* **DATA**

=====

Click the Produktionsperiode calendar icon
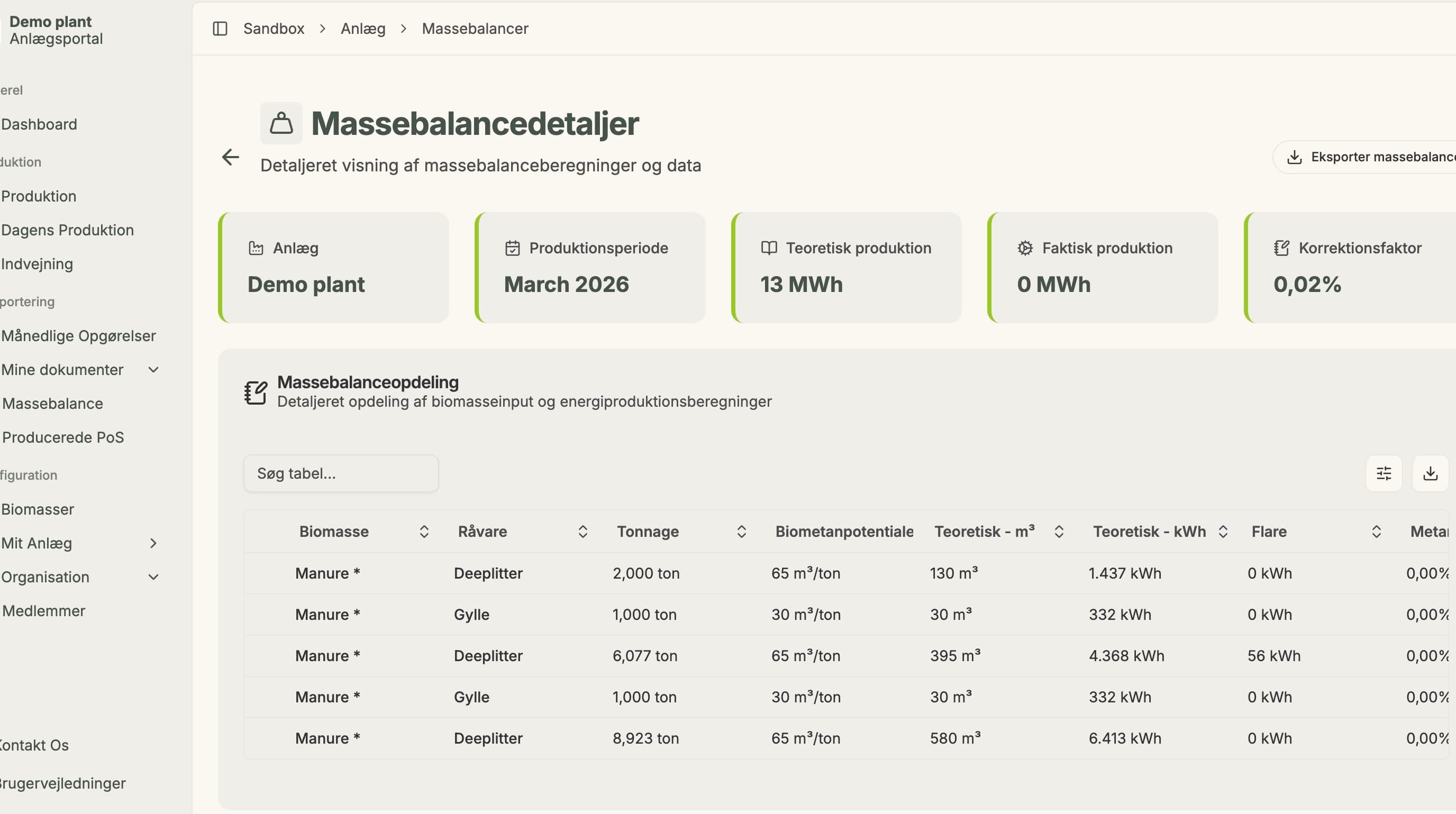(x=512, y=248)
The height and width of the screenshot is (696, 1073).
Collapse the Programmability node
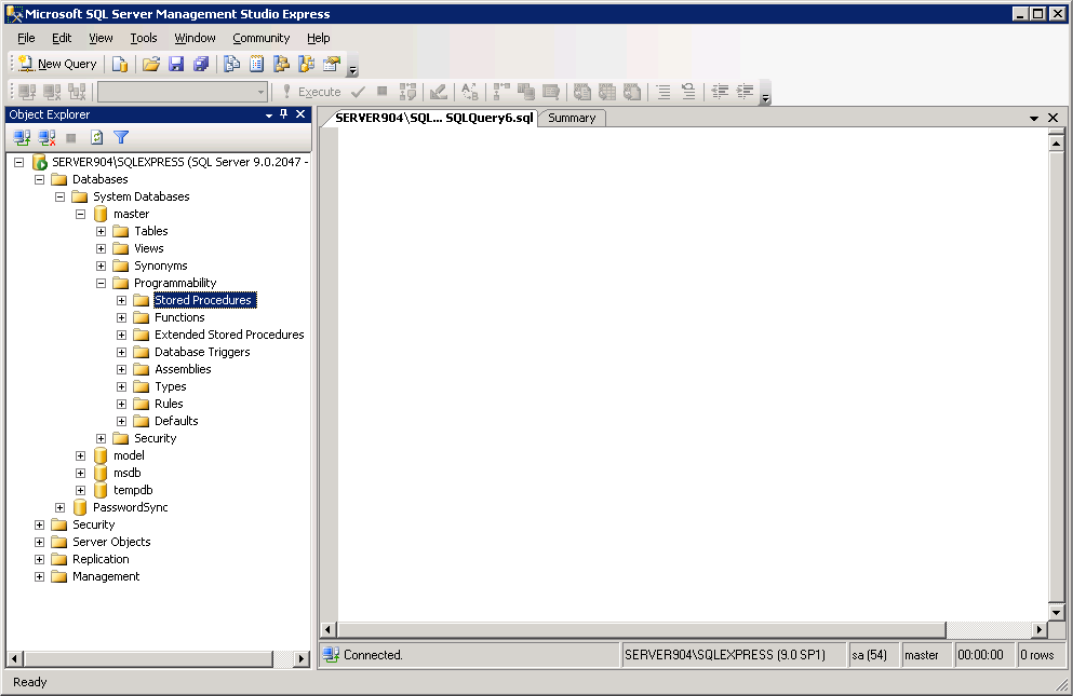101,283
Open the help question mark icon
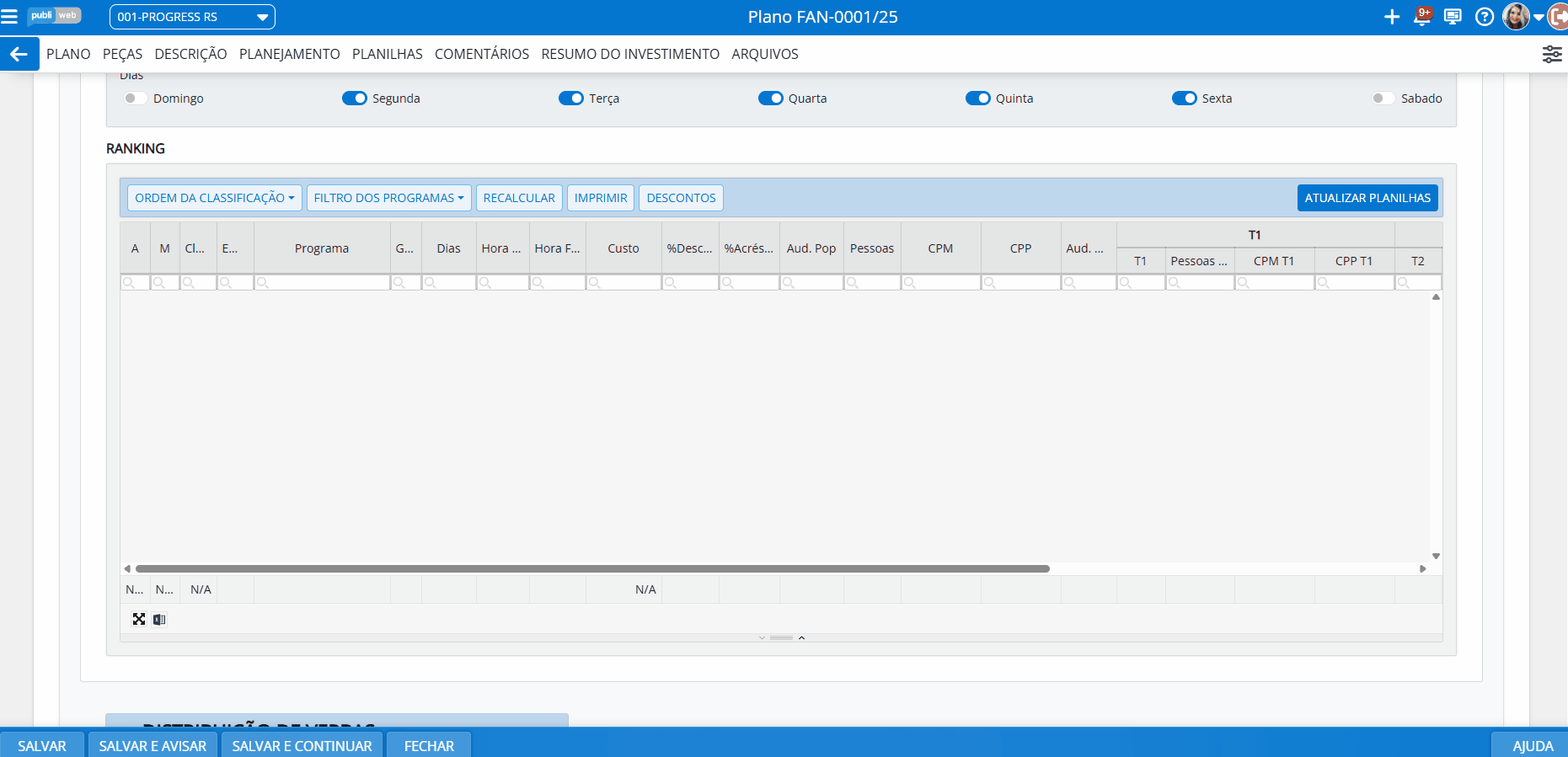Screen dimensions: 1568x757 tap(1485, 17)
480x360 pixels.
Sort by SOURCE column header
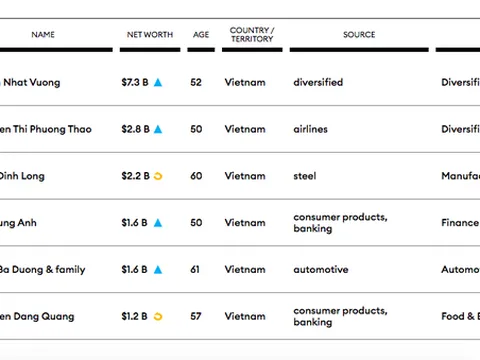(x=359, y=35)
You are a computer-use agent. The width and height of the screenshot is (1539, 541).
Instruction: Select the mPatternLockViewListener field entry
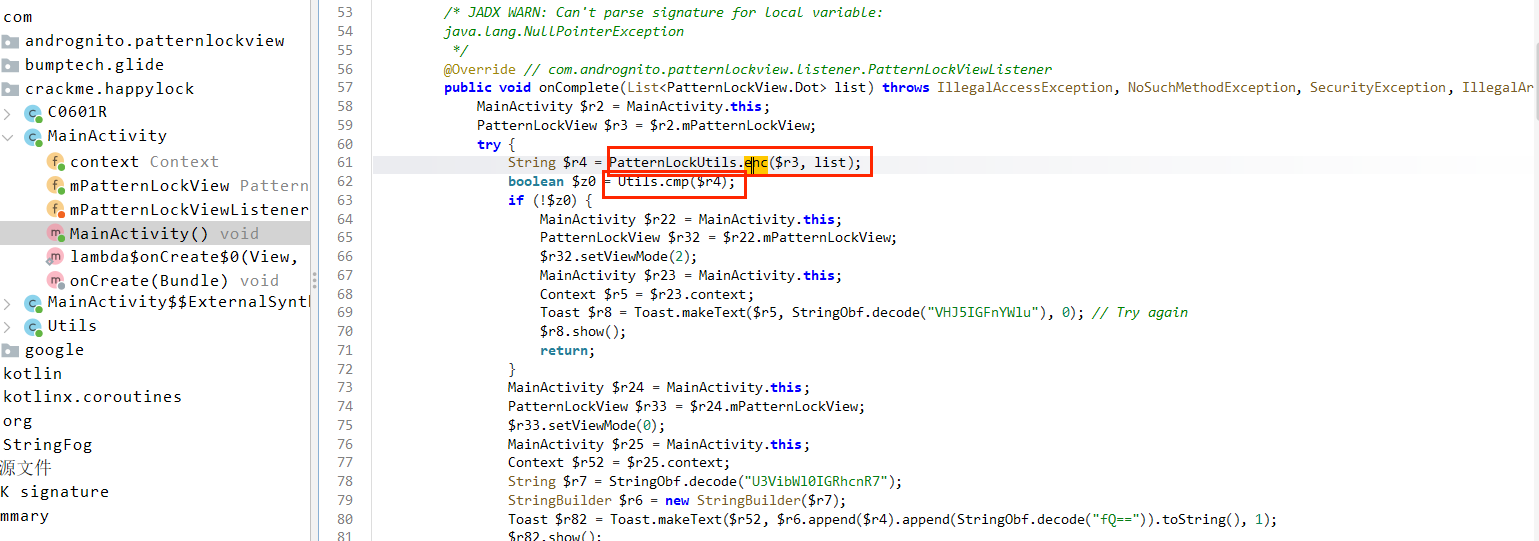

=====

* **PROBLEM DESCRIPTION**
When you output the entries, keep each line exactly as it is and leave out any pictures.

* **SOLVED PROBLEM**
Click the Produktionsperiode calendar icon
(x=512, y=248)
The height and width of the screenshot is (696, 1073).
Collapse the Programmability node
101,283
Open the help question mark icon
Screen dimensions: 1568x757 tap(1485, 17)
480x360 pixels.
Sort by SOURCE column header
(x=359, y=35)
You are a computer-use agent. The width and height of the screenshot is (1539, 541).
Instruction: Select the mPatternLockViewListener field entry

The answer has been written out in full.